PepsiCo has a dozen brands, including Simply, that don’t have the artificial dyes, and the company is working to pull them out of an additional eight brands in the next year. Brightly colored favorites Doritos and Cheetos are works in progress, Puddephat says. His team has been trying to scale this artificial dye mountain for years, but natural colors present some challenges. They’re sensitive to light and can introduce “off flavors,” and the supply chain for colors like a radish’s red or annatto’s orange is not as robust as that for Red No. 40 or Yellow No. 6.

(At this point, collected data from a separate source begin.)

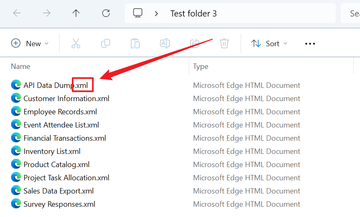Refresh the current folder view

[x=106, y=13]
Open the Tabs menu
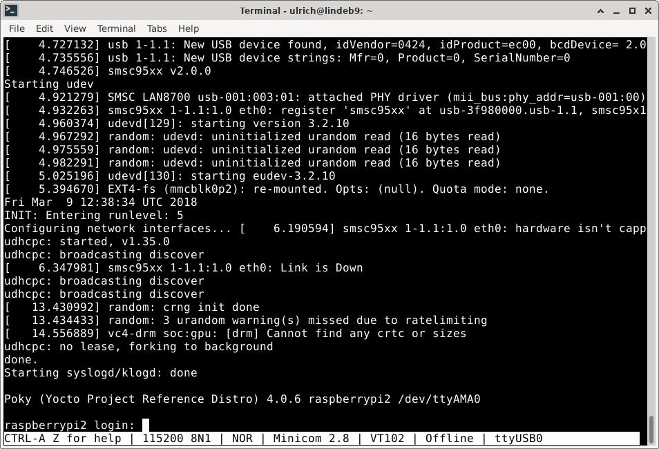This screenshot has height=449, width=659. click(157, 28)
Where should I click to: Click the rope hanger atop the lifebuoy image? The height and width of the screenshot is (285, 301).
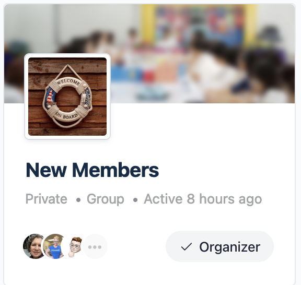[x=67, y=71]
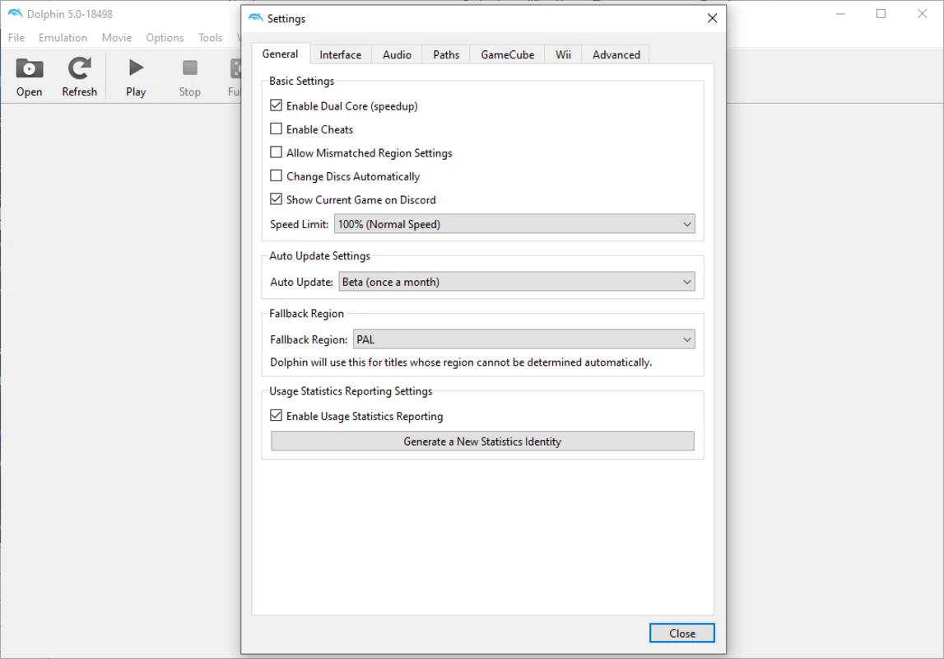This screenshot has width=944, height=659.
Task: Expand the Auto Update dropdown
Action: tap(517, 282)
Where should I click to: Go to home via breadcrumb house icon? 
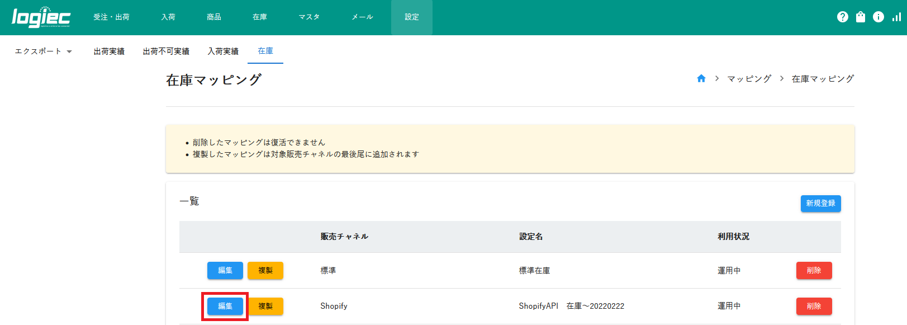701,79
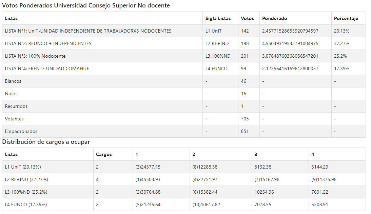371x214 pixels.
Task: Select the 'Nulos' row label
Action: pos(11,94)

And unlike with a new snack such as Simply Ruffles Hot & Spicy, people’s expectations for Nacho Cheese Doritos are practically immutable. “It’s really, really hard to reformulate existing products,” Puddephat says. Consumers “are very good at noticing very small changes.”
Companies are trying anyway, and the dyes are just one piece of the puzzle. Namrata Shah, a partner at consulting firm Kearney’s PERLab, which works with foodmakers to revamp products, says this January was the busiest she had ever seen. PERLab, which didn’t work on the new Simply Ruffles, has been assisting companies on these kinds of redesigns for years, but between the ongoing consumer push toward better-for-you products, possible regulations, supply chain concerns and general economic uncertainty, companies are looking closely at what needs an upgrade. “The pressure is high,” Shah says.

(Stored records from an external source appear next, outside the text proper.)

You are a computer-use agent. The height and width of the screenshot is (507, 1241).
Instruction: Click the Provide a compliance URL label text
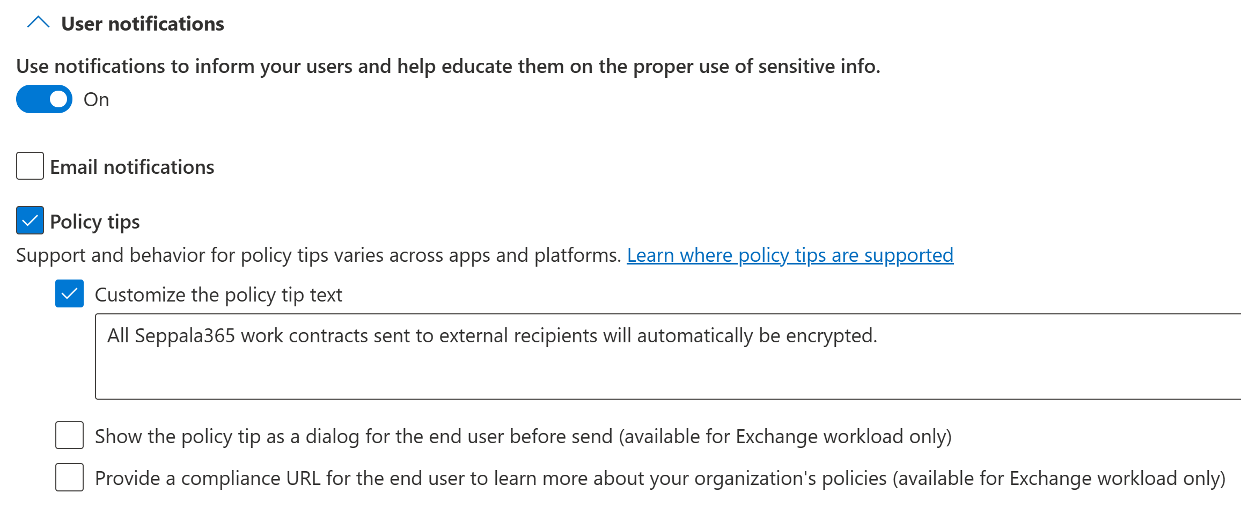659,479
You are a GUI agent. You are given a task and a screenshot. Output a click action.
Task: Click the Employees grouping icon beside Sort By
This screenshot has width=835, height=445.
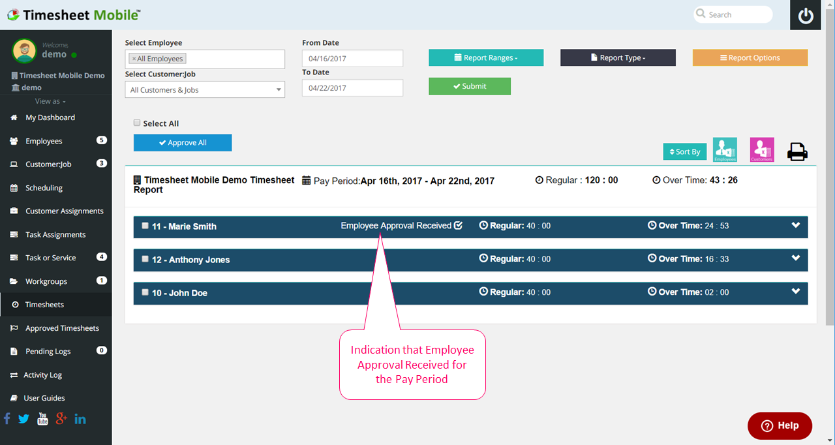(x=724, y=149)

A food industry horror story, frequently cited in reformulation discussions, is the Trix debacle of 2016. General Mills Inc., swept up in an anti-food-dye fervor, swapped out the artificials for naturals in the “fruity” breakfast cereal, drastically changing the colors from bright reds, blues and oranges to a more muted palette of dark purple, slightly lighter pinkish-purple and taupe. Consumers balked, and General Mills put the artificials back in the following year.
Vani Hari, a longtime food activist better known as Food Babe who launched the anti-Kellogg boycott and is now an unofficial adviser to Kennedy, says Trix should have been “savvy enough” to better market the new product. That seems to be exactly what PepsiCo is trying to do with Simply.

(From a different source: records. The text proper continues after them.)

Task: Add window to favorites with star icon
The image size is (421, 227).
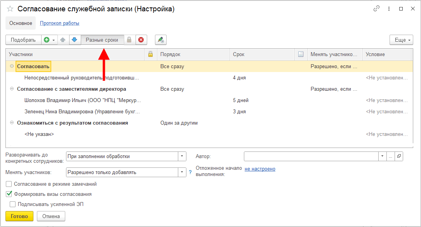Action: tap(10, 9)
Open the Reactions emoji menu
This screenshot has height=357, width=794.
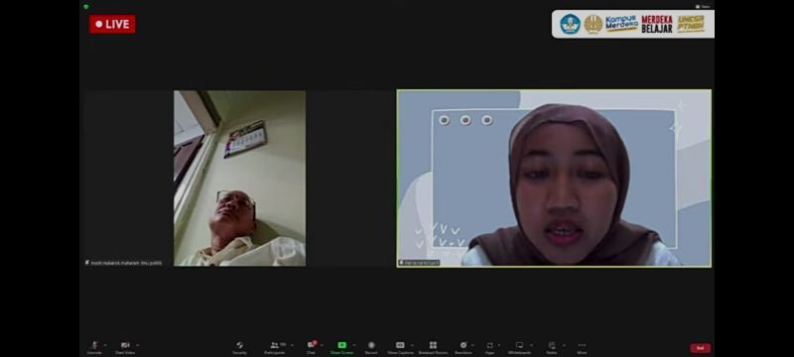[463, 347]
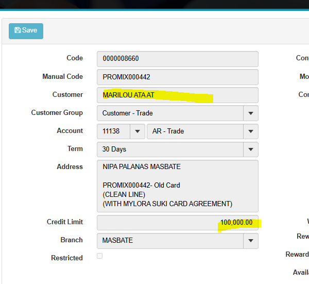
Task: Focus the Manual Code input field
Action: click(177, 77)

For every Trix, however, there’s a mac and cheese. In 2016, Kraft Heinz Foods Co. announced that it’d made good on an earlier promise to get artificial dyes out of its recipe—and apparently, nobody noticed. “We just haven’t told that story,” says Carlos Abrams-Rivera, Kraft Heinz’s CEO. (The lack of artificial dyes is more prominent on the boxes now.)
This month the company is also adding a naturally hued product to its Mio brand, a line of water enhancers, but it’s not taking the artificially enhanced options off the market. It still has artificial dyes in Kool-Aid, too, and doesn’t have immediate plans to remove them. “Let’s make sure that we are not ahead of the consumer, that we’re walking with the consumer,” Abrams-Rivera says. “Kool-Aid is a great, affordable and accessible product for kids and families.”
During a recent presentation at a food industry conference in Orlando, Conagra Brands Inc., which owns brands such as Slim Jim, Duncan Hines and Birds Eye, said 92% of its products are free of synthetic dyes. Afterward, CEO Sean Connolly told reporters that the company would comply with regulations if forced to remove dyes from the few remaining products that still have them, but for now, they’re letting consumers decide. Connolly noted that Conagra removed a yellow dye from Vlasic pickles and replaced it with turmeric. (That was in 2019, years before RFK Jr. got hip to the dyes agenda.) But, Connolly added, “consumer preference is not a monolithic thing.”
Dye makers are riding the wave. Interest in natural colors has been building for some time, says Paul Manning, CEO of Sensient Technologies, a massive producer of both synthetic and natural colors. “Certainly in the last few months,” he adds, “the slope has accelerated significantly.”